The screening of the film and a discussion panel will be part of the Wexner Center for the Arts’ annual Director’s Dialogue on Art and Social Change series.

Inspired by her friend’s own return story, Ohio native Liza Johnson wrote and directed the film. Her friend’s story of returning and rebuilding the life he once had was something she hadn’t really thought about before.

Johnson said the idea opened “a gap of empathy” between a person who has been away at war and someone who has been living her everyday life.

“I had not heard that intimate of an account of that experience like that,” Johnson said.

Films about veterans tend to be dramatized in a way “Return” is not. The film avoids the use of veteran clichés, said Amanda Potter, Wexner Center for the Arts program coordinator, because Kelli, the main character, does not experience flashbacks and did not witness any traumatic scenes while away.

There was no one factor that caused the main character’s disassociation from the world she used to belong to, Potter said.

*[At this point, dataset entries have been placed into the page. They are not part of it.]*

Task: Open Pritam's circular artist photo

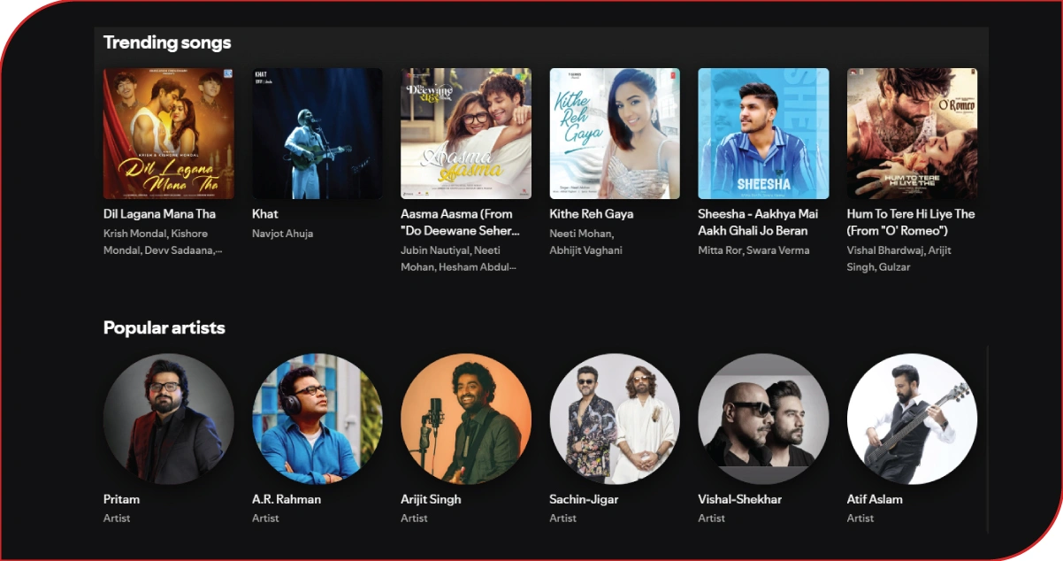Action: (168, 419)
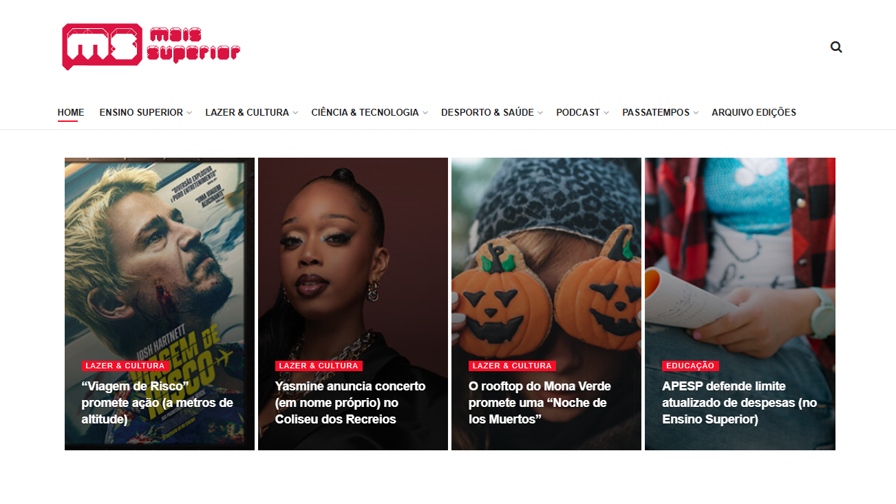Expand the Ciência & Tecnologia menu chevron

425,113
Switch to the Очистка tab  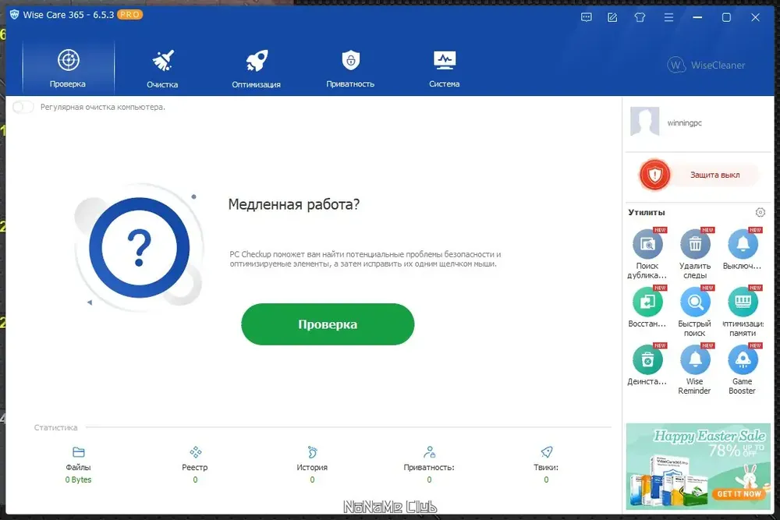(162, 69)
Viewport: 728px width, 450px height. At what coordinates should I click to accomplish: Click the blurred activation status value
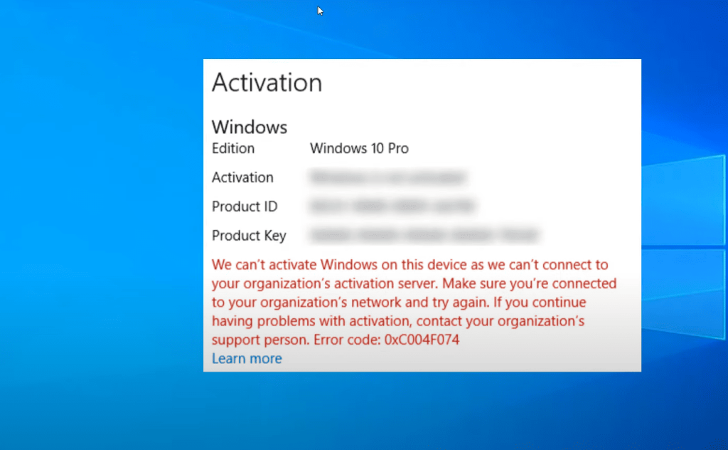(387, 177)
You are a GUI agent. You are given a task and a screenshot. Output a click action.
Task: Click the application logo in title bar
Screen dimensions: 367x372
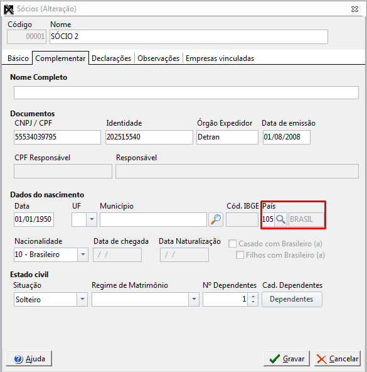9,9
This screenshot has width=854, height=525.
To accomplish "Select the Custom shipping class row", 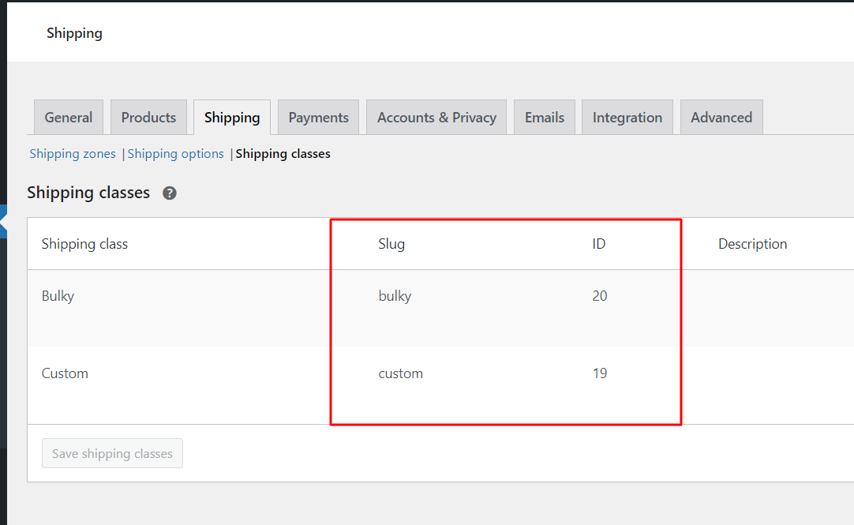I will [x=440, y=385].
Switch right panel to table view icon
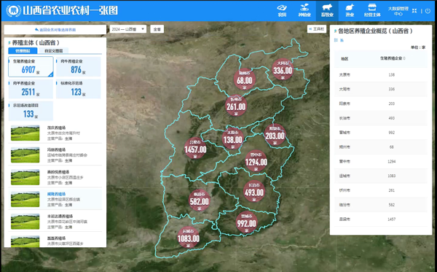 coord(336,40)
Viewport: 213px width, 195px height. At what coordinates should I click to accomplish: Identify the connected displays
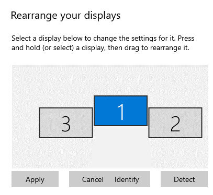(x=127, y=179)
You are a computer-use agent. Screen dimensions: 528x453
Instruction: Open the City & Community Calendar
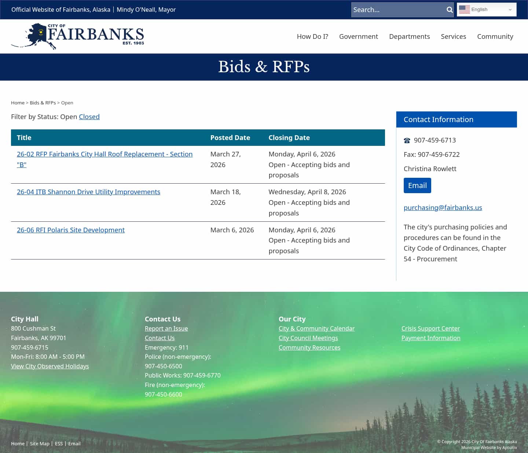(316, 328)
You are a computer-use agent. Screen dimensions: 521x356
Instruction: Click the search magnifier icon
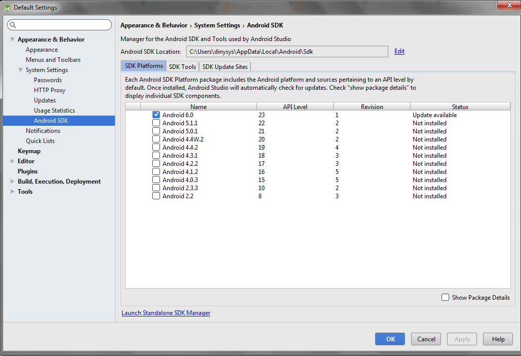tap(12, 24)
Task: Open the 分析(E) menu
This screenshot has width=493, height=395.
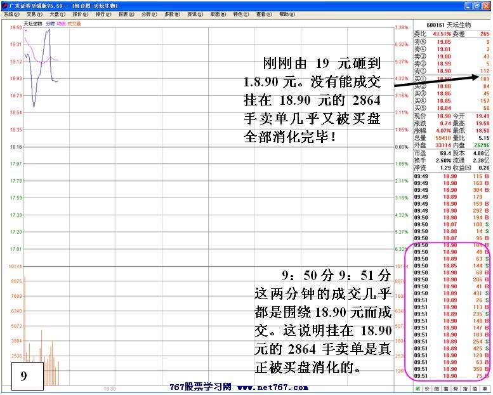Action: coord(148,13)
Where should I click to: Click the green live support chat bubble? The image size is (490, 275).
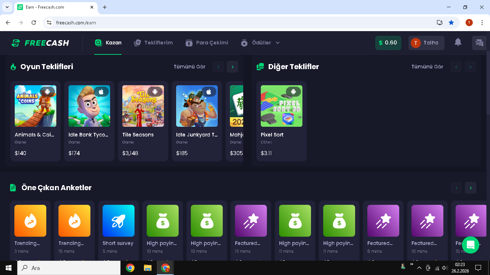pyautogui.click(x=470, y=245)
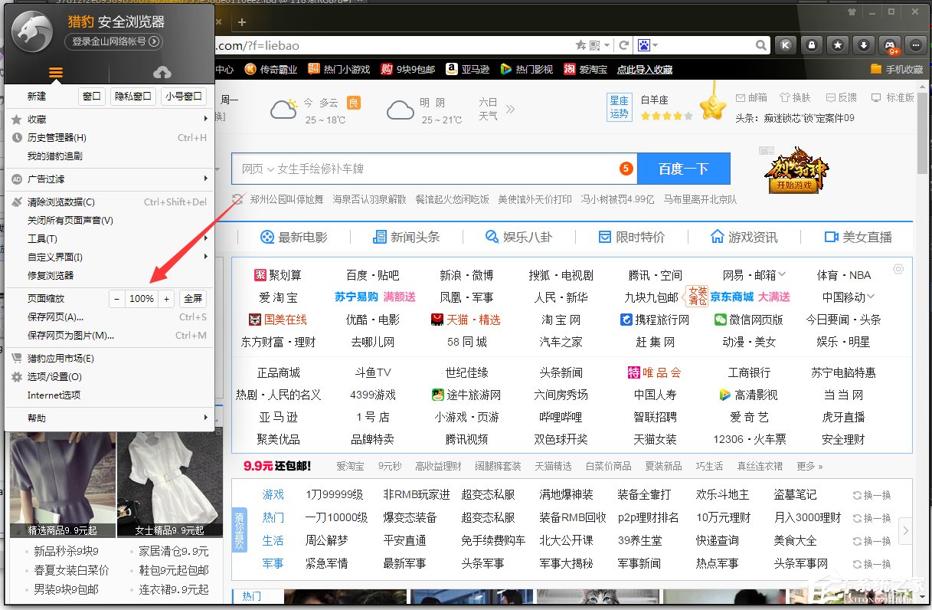Screen dimensions: 932x610
Task: Click the password lock icon near the address bar
Action: 811,45
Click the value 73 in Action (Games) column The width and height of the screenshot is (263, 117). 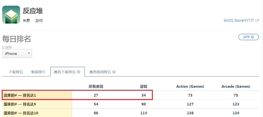coord(190,95)
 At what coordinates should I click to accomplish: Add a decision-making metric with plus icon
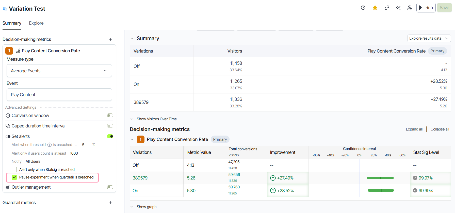(x=110, y=39)
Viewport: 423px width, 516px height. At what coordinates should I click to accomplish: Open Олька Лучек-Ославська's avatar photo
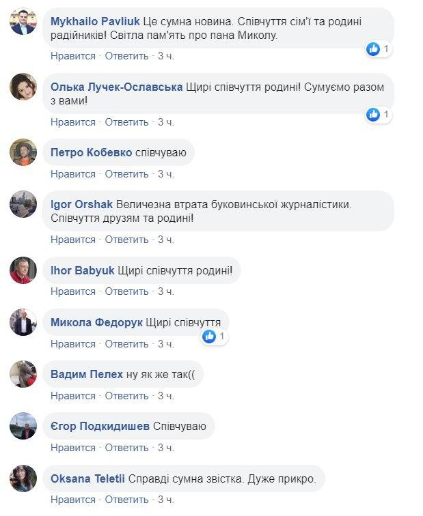(x=23, y=87)
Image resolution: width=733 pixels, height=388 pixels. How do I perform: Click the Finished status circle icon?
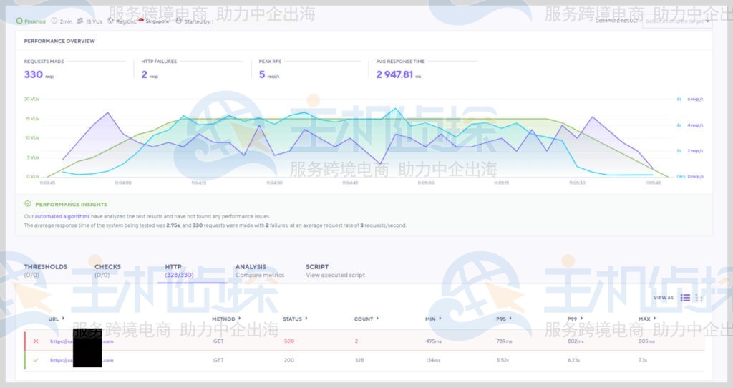20,21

Potter said veterans and the challenges they face when they return home is an important topic which hasn’t been given proper attention. She said she hopes that events like this can help to bridge the gap between civilians and military personnel.

“There is nothing that you could point to and say, ‘Oh, that caused you to have (post-traumatic stress disorder) or depression or something,'” Potter said. “The life that she thought she was fighting for is not how she remembered it.”

In “Return,” the changes in Kelli’s daily life are subtler than how they might be conveyed in other films.

“I wanted for the character to feel like an everyday person, and sometimes I think a lot of the genre of coming home from war story often operates more in a register of melodrama,” Johnson said.

Johnson said the film is not a blanket statement about what it’s like to return home from war, but the story of one fictional character.

“I would never go so far as to make the claim that my film does justice to that topic in a broad, gigantic, final way,” Johnson said.

“Return” is a way for Johnson to display the fact that not every soldier’s attempt to re-establish life after deployment is dramatic or obvious.

“For this character, it is already very dramatic like what’s happening in her everyday life and those kind of plot mechanics just for this character were not necessary,” Johnson said.

As a U.S. Air Force veteran, a third-year in art and one of the panel members, Erica Slone, said Kelli’s story is not her story, but it is relatable and realistic.

“The way (the film) unfolds the difficulty she has adjusting, trying to re-establish bonds that she left behind, it’s very believable,” Slone said.